For all the marketingspeak from technology providers about open systems blah blah blah, seasoned CIOs know that every software purchase is accompanied by a certain level of risk of getting locked in to that particular vendor.
The risk is caused by user comfort, proprietary programming language and opaque database structures, among other factors.
Cue to the world of cloud.
A SaaS / PaaS vendor can:
- Change features without the customers’ consent. And many of them do so not infrequently, as I’d highlighted in Three More Ways How Tech Vendors Can Accelerate Legacy Transformation.
- Abscond with the customer’s data when they shut down. This happened to us recently with 1daylater, a cloud-based provider of timesheet and invoicing software. The SaaS company promised to send us our data going past three years when it closed shop six months ago. We still haven’t got anything. Meanwhile, we’ve gone back to Excel – warts and all, it’s simple, the data is stored on our own servers and we’ll always have access to it.

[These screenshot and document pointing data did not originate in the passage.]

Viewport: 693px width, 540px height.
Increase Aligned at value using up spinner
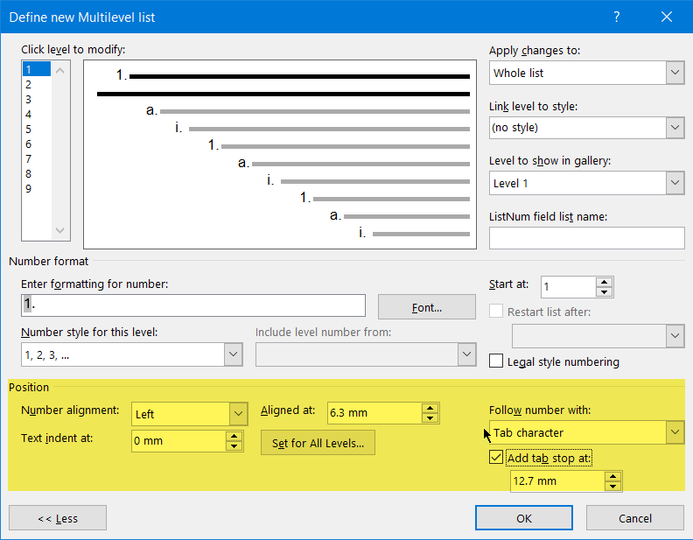[x=430, y=408]
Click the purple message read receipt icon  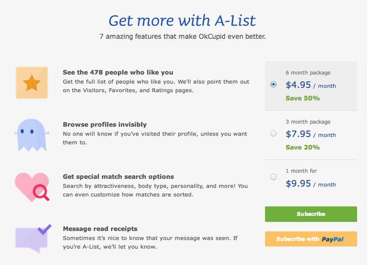click(33, 238)
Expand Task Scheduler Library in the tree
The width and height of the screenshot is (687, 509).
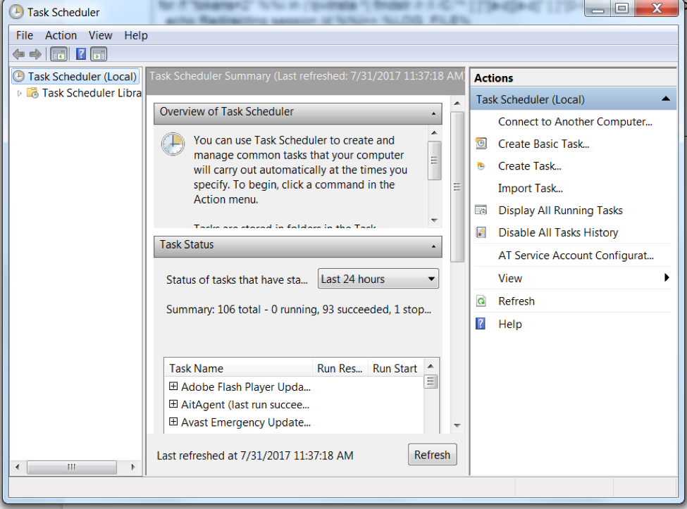(x=21, y=92)
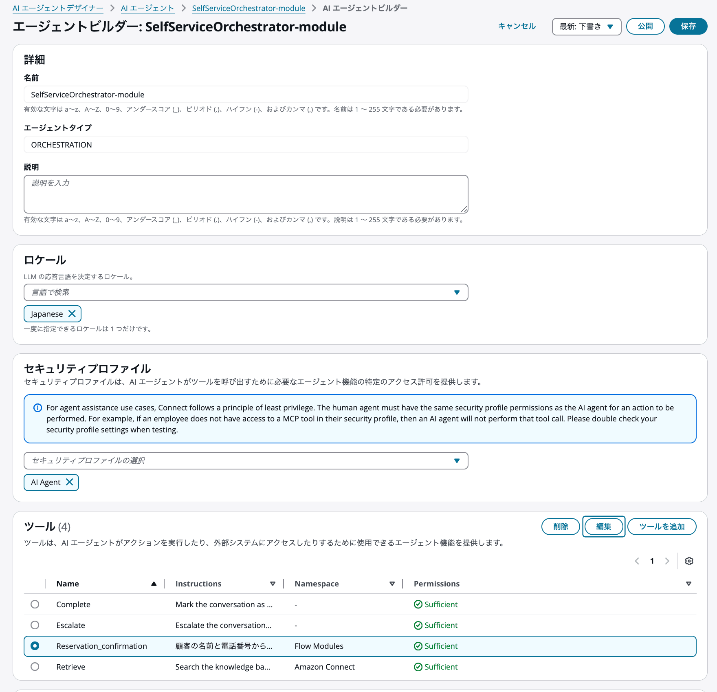Click the ツールを追加 button
The image size is (717, 692).
[x=662, y=527]
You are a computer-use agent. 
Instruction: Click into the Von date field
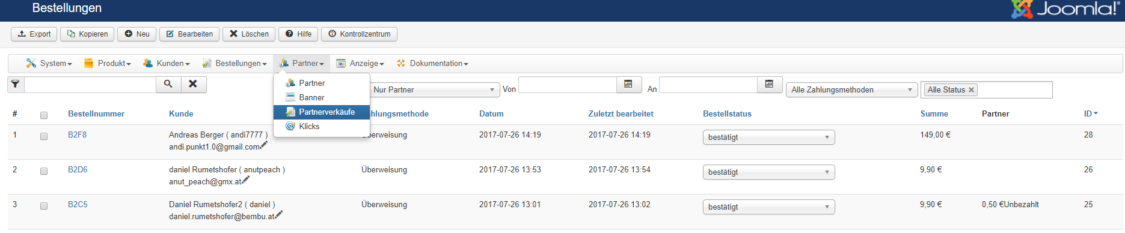tap(568, 85)
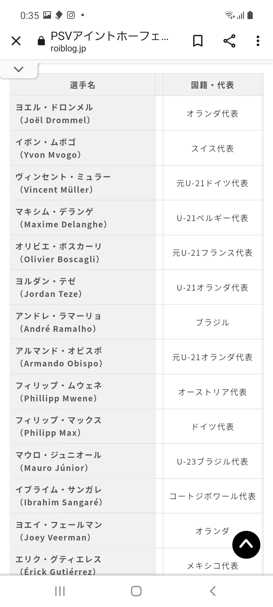
Task: Tap the scroll-to-top arrow button
Action: [x=246, y=545]
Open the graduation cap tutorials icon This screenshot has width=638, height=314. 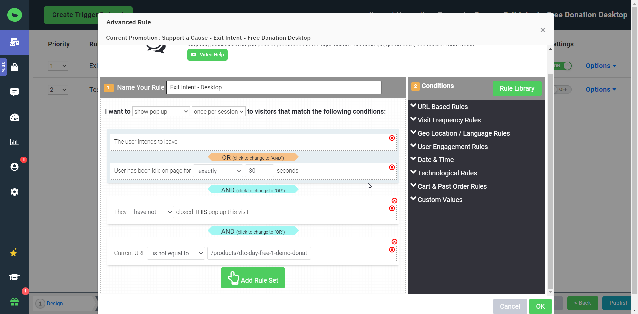14,277
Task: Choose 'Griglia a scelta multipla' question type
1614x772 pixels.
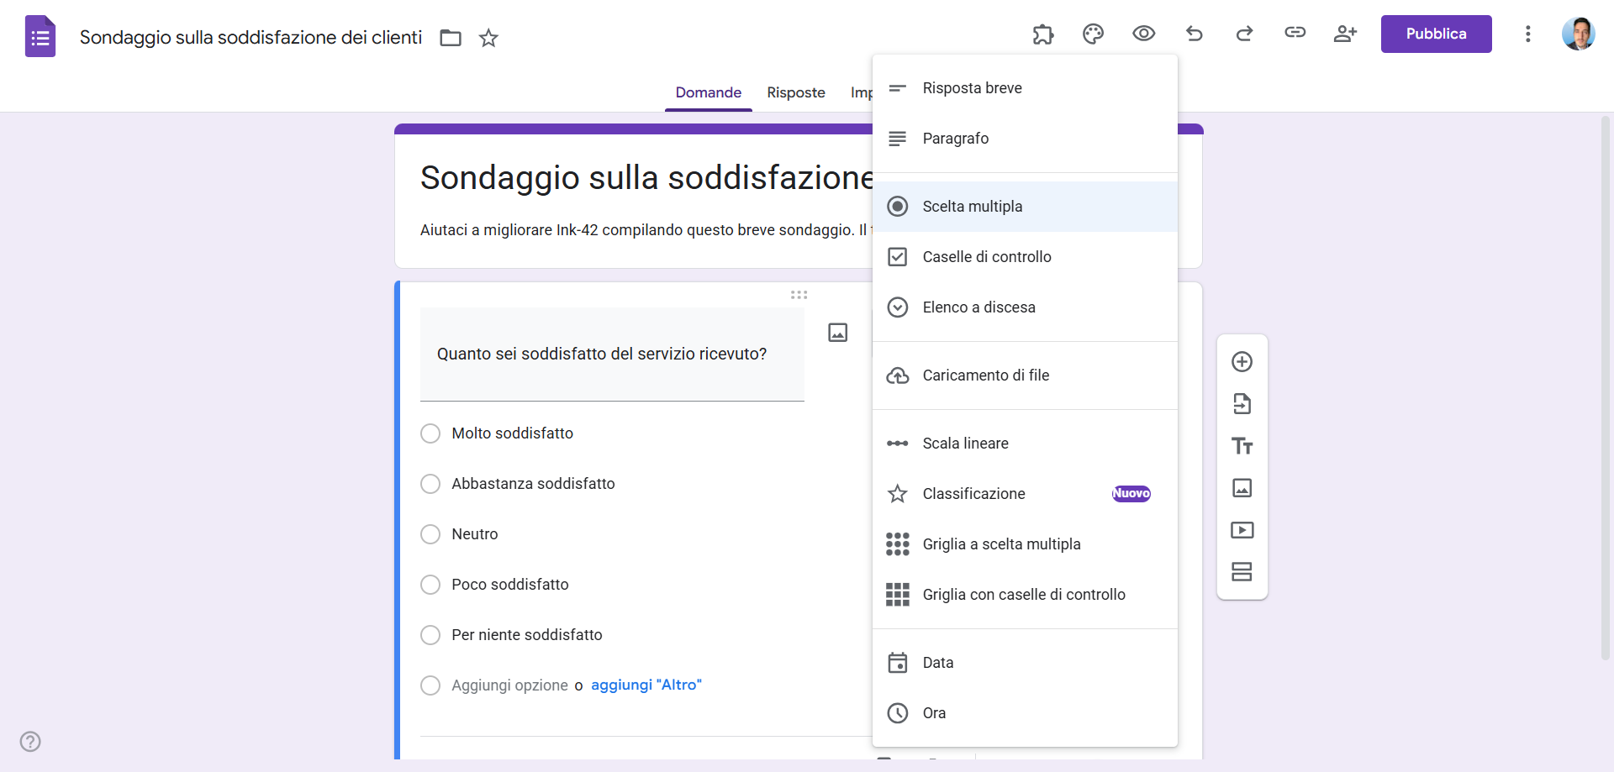Action: (1002, 544)
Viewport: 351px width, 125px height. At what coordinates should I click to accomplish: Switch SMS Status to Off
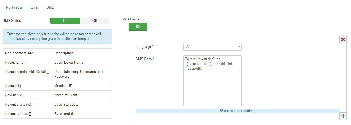pyautogui.click(x=95, y=21)
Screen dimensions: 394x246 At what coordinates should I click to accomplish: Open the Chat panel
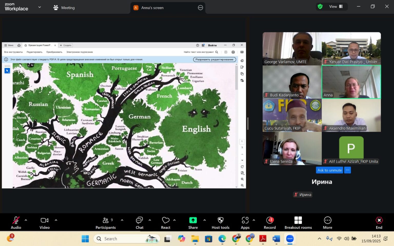tap(139, 223)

- Threaten the existence of its customer by raising platform costs overnight. Let me quote Twitter Doghouse as a recent example. This app allows users to temporarily UNFOLLOW Twitter accounts of people who flood your timelines – e.g. tweeters from live events – and FOLLOW them back automatically after a predefined interval. Great app. It even won a prize in Canada. But the company that developed it was pushed into an existential crisis when its platform provider trebled its prices recently.
- Literally turn off the tap. While the so-called “deplatforming” happens only under extenuating circumstances, historically, whenever SaaS / PaaS vendors have taken the extreme step, they have done so abruptly and without any consultation with their customers.
Therefore, cloud computing raises vendor lock in to the next level compared to onpremise software.
OTOH, the customer pays up the full price upfront in the case of onpremise software, so it could be argued that onprem imposes greater vendor lockin.
Whereas cloud offers pay-per-use / subscription pricing, and customer is free to walk out at the end of the month. Going by that, cloud enables customers to mitigate the greater risk of vendor lockin compared to onprem.
The way I see it, both onprem and cloud impose vendor lockin. The lockin is of technical nature in the case of cloud and commercial nature in the case of onpremise.